As wives, this can sometimes be a hard balance, because we are put in the unique position within our homes as those who submit. But this lesson from Sapphira shows us that this is not blind submission, and this is not submission to anything at any moment. If there is sin, we are not to go along with it - period. We are not to submit to the authority of our husband’s if they are not submitting to the authority of Jesus in a certain matter. That doesn’t mean if your husband is not a Christian you just don’t have to submit — Peter will tell us that wives can win their husbands over without a word because of their actions and humility. But, if your husband wants you to participate in sin, you absolutely have the right to say no — to follow God instead of him. And the same is true for anybody. Just like Peter and John tell the high priest and other religious rulers - whether it’s right for us to obey you more than God, you be the judge. Obviously the answer is, we’re going to obey God rather than me. And amen to that sentiment. That’s what I want to do, too. I want to help my husband and my children and my church family and everyone else I come in contact with to know Jesus and see Jesus and follow Jesus. I want to be the wife I am called to be, the mom I am called to be, the church member I am called to be. But part of that calling - part of who I am supposed to be - is someone who is pure and holy. I cannot abide sin in my life or in the lives of those that I love. And I most certainly cannot go along with it just because I love someone. Truly loving the people in my life means showing them God’s will for their lives. Truly loving the people in my life means saying no to sin when they want me to say yes.
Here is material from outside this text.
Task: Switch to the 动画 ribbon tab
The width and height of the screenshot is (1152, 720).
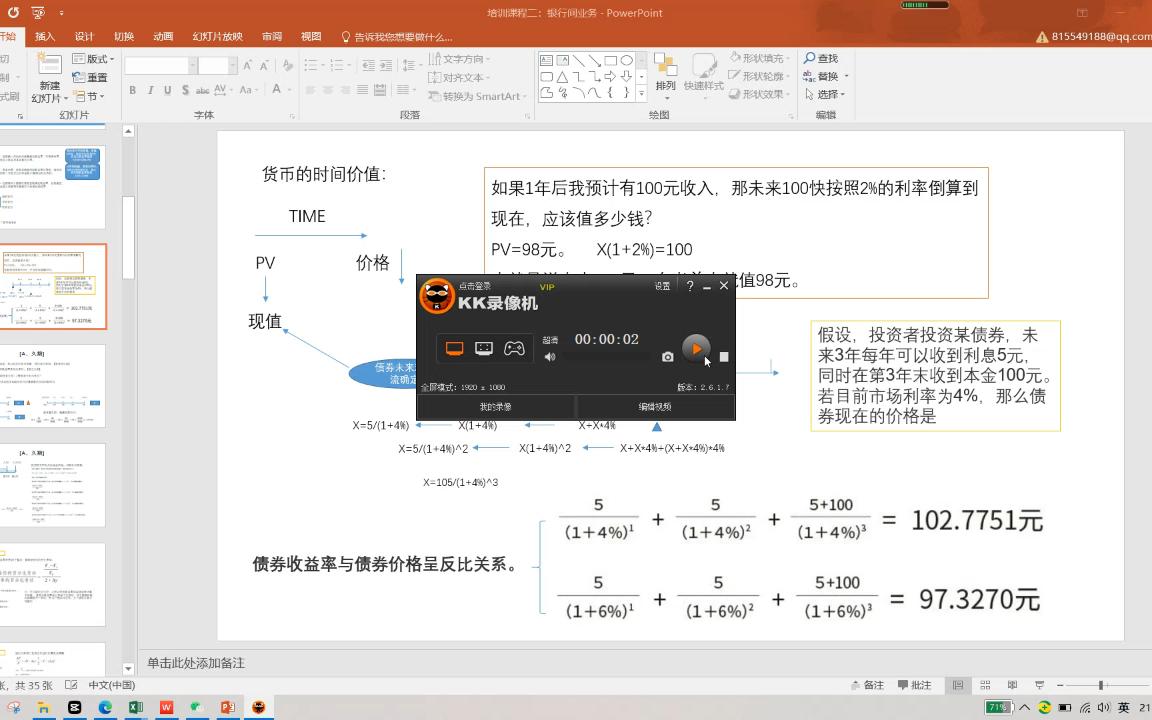Action: pyautogui.click(x=163, y=36)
How different would Sapphira’s situation have been if she had followed Jesus instead of her husband? Wouldn’t God have taken care of her? Even in widowhood? Wouldn’t God’s church have surrounded her and helped her? When we say no to sin and yes to God, God will be with us and strengthen us - even if He is strengthening us for a trial or persecution that arises because of our faithfulness to Him. He has promised to never leave us and never forsake us, and He has promised that if we will remain true to Him then we will receive the crown of life when this life is over. That’s what I want. I want to see Jesus in His eternal glory. I want to bow down and worship in His presence. And the way that that’s possible is by me following wholly after Him; giving my entire self to His ways. I cannot follow two masters, which means I am going to say no to the sin that comes up in my life - I am going to say no when others want me to follow the sin in their lives, even if those are the closest people to me.

May we learn the lesson of Sapphira. The reason I titled today’s episode ‘The power of proximity’ is because her downfall was the one closest to her — that her husband was closer to her and more of an influence over her than Jesus was. May we not be closer to anyone or anything than we are to Jesus. May we not love anyone or anything more than we love Jesus. May Jesus be the closest one to us all the days of our lives.